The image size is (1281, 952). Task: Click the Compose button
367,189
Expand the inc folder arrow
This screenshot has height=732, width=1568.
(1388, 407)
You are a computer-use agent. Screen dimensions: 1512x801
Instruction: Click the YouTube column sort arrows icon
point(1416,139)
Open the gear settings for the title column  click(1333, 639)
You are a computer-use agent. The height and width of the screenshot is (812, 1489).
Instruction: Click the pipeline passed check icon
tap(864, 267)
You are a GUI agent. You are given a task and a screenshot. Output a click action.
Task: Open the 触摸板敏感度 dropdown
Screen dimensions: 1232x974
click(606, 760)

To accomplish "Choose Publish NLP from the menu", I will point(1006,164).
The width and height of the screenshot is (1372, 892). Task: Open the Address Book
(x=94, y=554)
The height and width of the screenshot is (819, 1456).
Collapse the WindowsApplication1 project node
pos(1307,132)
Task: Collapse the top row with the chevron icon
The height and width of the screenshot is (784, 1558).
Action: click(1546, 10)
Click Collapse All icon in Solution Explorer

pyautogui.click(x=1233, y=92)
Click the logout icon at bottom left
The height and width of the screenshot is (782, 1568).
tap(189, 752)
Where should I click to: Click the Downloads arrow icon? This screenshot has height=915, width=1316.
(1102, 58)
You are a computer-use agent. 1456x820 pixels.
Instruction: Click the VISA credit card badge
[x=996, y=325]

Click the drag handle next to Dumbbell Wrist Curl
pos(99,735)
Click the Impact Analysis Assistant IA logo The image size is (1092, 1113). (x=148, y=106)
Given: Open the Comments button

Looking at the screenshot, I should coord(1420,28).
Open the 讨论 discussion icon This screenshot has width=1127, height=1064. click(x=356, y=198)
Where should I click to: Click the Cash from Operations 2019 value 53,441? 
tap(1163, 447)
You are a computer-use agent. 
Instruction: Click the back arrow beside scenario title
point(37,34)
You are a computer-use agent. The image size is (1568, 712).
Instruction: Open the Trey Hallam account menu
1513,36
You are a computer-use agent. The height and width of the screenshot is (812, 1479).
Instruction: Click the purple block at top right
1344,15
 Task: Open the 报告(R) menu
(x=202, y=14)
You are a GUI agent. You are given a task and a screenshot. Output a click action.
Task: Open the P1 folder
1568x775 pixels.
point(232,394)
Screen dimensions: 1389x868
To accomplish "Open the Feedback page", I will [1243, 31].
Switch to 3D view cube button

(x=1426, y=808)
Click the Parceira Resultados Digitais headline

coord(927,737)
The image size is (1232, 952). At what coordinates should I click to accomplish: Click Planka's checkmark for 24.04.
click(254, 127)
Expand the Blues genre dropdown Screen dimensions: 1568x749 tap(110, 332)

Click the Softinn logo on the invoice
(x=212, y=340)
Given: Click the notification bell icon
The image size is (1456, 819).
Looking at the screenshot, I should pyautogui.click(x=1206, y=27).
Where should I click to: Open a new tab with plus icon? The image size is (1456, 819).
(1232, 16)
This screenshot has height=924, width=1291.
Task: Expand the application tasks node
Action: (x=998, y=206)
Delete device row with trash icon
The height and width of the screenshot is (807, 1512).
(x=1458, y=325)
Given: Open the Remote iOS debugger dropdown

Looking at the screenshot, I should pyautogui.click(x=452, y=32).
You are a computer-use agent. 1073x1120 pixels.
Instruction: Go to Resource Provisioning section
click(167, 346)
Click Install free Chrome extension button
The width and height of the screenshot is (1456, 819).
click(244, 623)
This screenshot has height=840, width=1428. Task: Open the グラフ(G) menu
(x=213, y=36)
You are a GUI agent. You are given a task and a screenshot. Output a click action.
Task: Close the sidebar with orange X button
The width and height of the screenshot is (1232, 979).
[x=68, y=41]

* _TASK STATEMENT_:
The line containing "Expand the Blues" marks the start. Reproduce it and all lines after it through the end of the listing, exactly and alone.

* _EXERCISE ANSWER_:
Expand the Blues genre dropdown Screen dimensions: 1568x749 tap(110, 332)

Click the Softinn logo on the invoice
(x=212, y=340)
Given: Click the notification bell icon
The image size is (1456, 819).
Looking at the screenshot, I should pyautogui.click(x=1206, y=27).
Where should I click to: Open a new tab with plus icon? The image size is (1456, 819).
(1232, 16)
This screenshot has height=924, width=1291.
Task: Expand the application tasks node
Action: (x=998, y=206)
Delete device row with trash icon
The height and width of the screenshot is (807, 1512).
(x=1458, y=325)
Given: Open the Remote iOS debugger dropdown

Looking at the screenshot, I should pyautogui.click(x=452, y=32).
You are a computer-use agent. 1073x1120 pixels.
Instruction: Go to Resource Provisioning section
click(167, 346)
Click Install free Chrome extension button
The width and height of the screenshot is (1456, 819).
click(244, 623)
This screenshot has height=840, width=1428. Task: Open the グラフ(G) menu
(x=213, y=36)
You are a GUI agent. You are given a task and a screenshot. Output a click action.
Task: Close the sidebar with orange X button
The width and height of the screenshot is (1232, 979).
[x=68, y=41]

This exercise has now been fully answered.